-- Zu bearbeitende Aufgaben --
a. Für wie lange wird man laut dem Interview über die Ausbildung in das Amt der Jugend- und Auszubildendenvertretung gewählt?
b. Nimm das Interview über die Ausbildung nach seinem letzten Satz auf und führe es weiter.

-- Vorliegender Textauszug --
Außerdem muss man viel selbstständiger sein. In der Schule wird schon viel mehr für einen organisiert.

Erinnerst du dich noch, was du von deinem ersten Azubi-Gehalt gekauft hast?

Ich glaube, ich habe mein gesamtes erstes Gehalt für Kleidung ausgegeben. Vorher habe ich zwar bereits auf 450-Euro-Basis gejobbt, aber vom ersten Gehalt konnte ich mir dann etwas mehr gönnen. Es waren bestimmt Schuhe.

Du warst Jugend- und Auszubildendenvertreterin. Was ist das genau und welche Aufgaben hattest du?

Eine Interessensvertretung für Auszubildende ist so etwas wie ein Betriebsrat für Azubis. Wir kümmern uns um die Interessen der Auszubildenden und setzten uns beispielsweise für die Übernahme der Azubis ein oder sind Ansprechpartner, wenn etwas mal nicht gut läuft. Es ist ein Wahlamt – das heißt, wir werden von unseren Kollegen in dieses Amt gewählt und bleiben dort zwei Jahre. In dieser Zeit werden wir teilweise von unserer Tätigkeit in der Ausbildung freigestellt und dürfen uns der Arbeit als Jugend- und Auszubildendenvertreter widmen.

Ich bin froh, dass ich diese Aufgabe übernommen habe. Es war aber auch anstrengend, mich neben der Ausbildung um ein so wichtiges Amt zu kümmern.

Was hat dir an dieser Arbeit besonders gefallen?

-- Angezeigte Informationen --
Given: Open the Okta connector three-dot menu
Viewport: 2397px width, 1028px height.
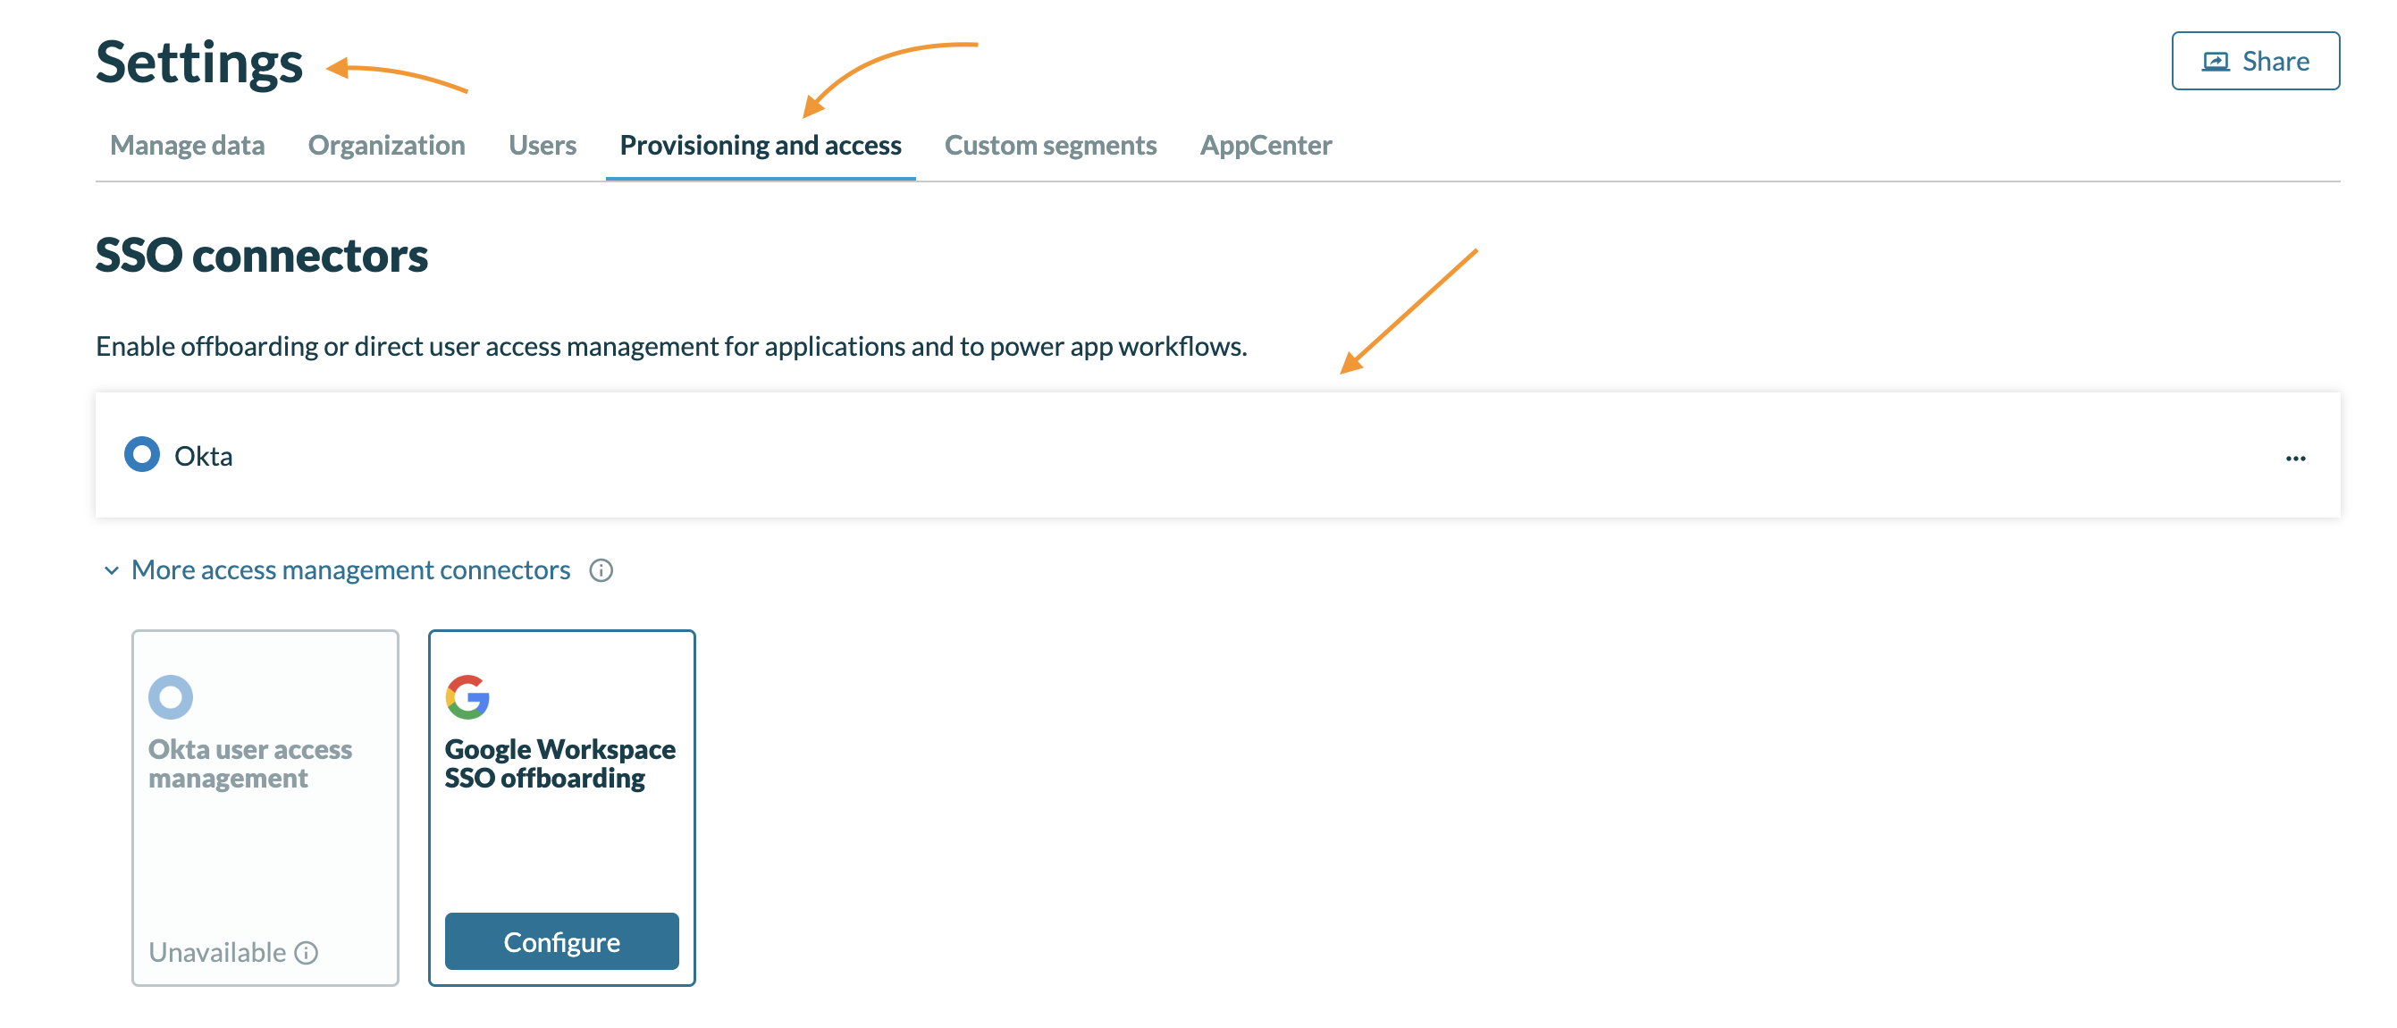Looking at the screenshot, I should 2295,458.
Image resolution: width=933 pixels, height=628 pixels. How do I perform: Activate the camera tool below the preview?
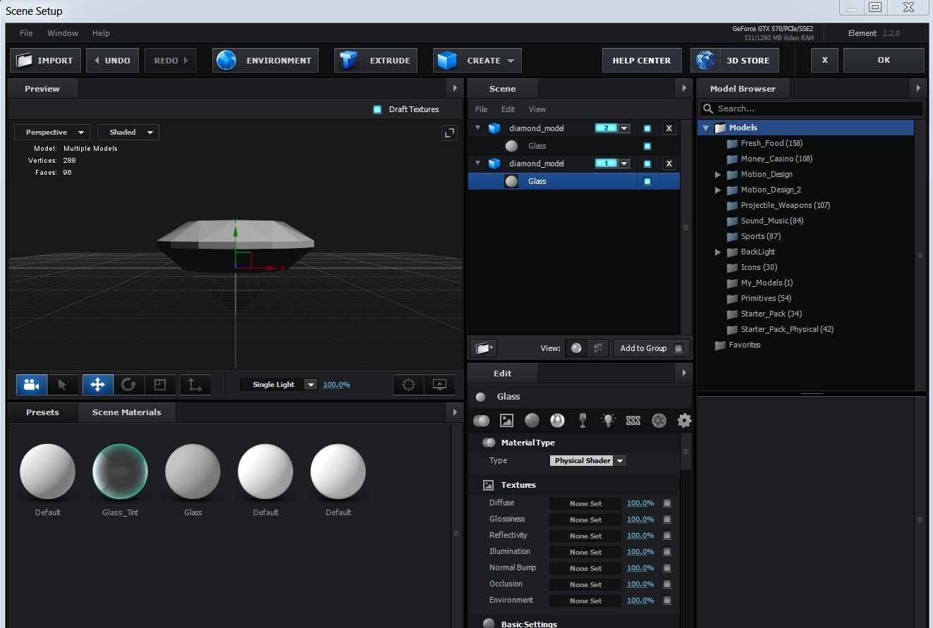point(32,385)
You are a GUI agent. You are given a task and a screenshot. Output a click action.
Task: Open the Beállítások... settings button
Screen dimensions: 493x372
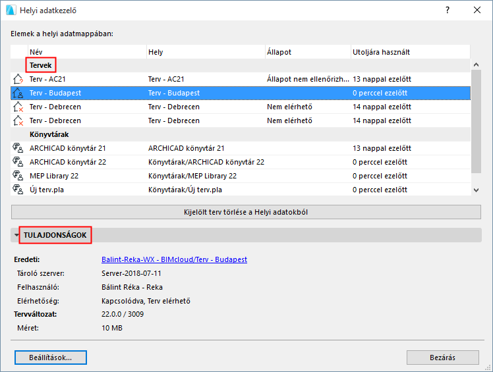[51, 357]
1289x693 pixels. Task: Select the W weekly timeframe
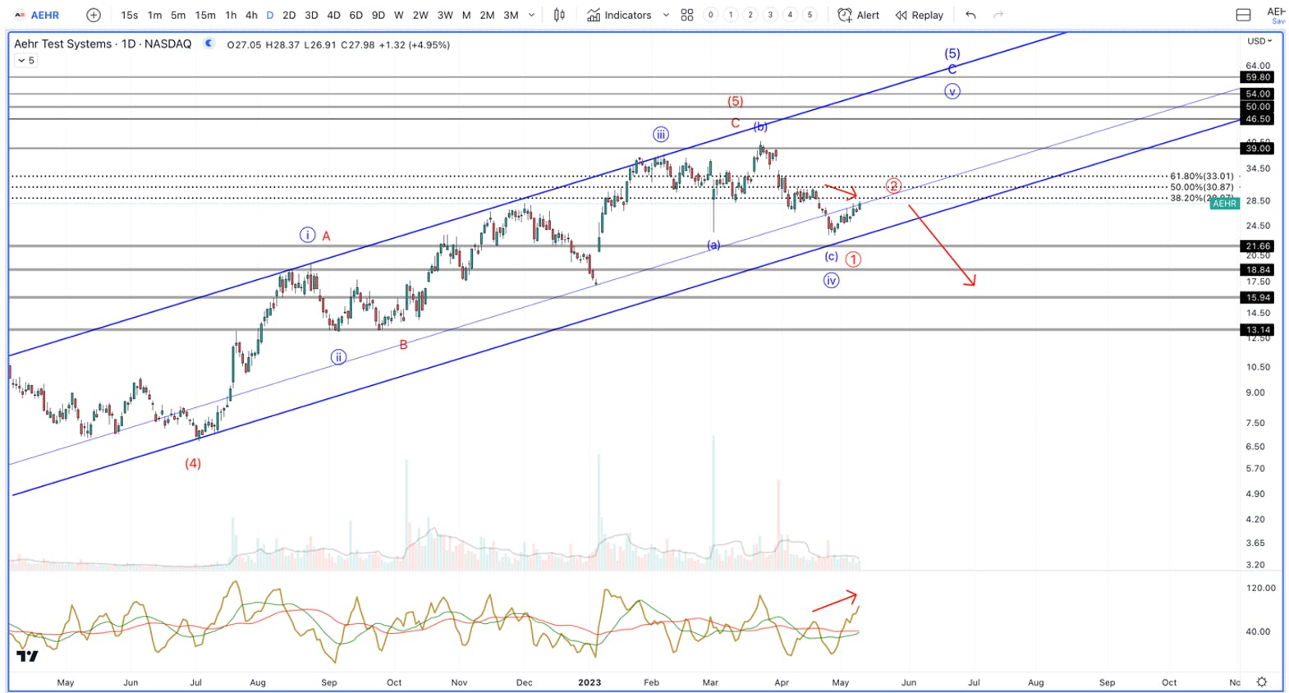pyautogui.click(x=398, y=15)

-- Gelöste Aufgaben --
a. Für zwei Jahre.

b.
Mir gefällt es, mitreden und mitbestimmen zu können und sich für Dinge einzusetzen, die man wichtig findet. Dafür sind die Jugend- und Auszubildendenvertreter wichtig. Außerdem habe ich durch diese Aufgabe viel Kontakt zu Arbeitskollegen aus den anderen Lehrjahren gehabt, ich habe die Namen der anderen Azubis gelernt und zu einigen habe ich ein sehr gutes Verhältnis entwickelt. Für mich war es auch schön, dass andere Azubis auf mich zugekommen sind und mich erkannt haben. Es hat sich manchmal angefühlt, als wären wir eine kleine Familie.

Wem würdest du eine Ausbildung als Fachkraft für Lagerlogistik empfehlen und wem nicht?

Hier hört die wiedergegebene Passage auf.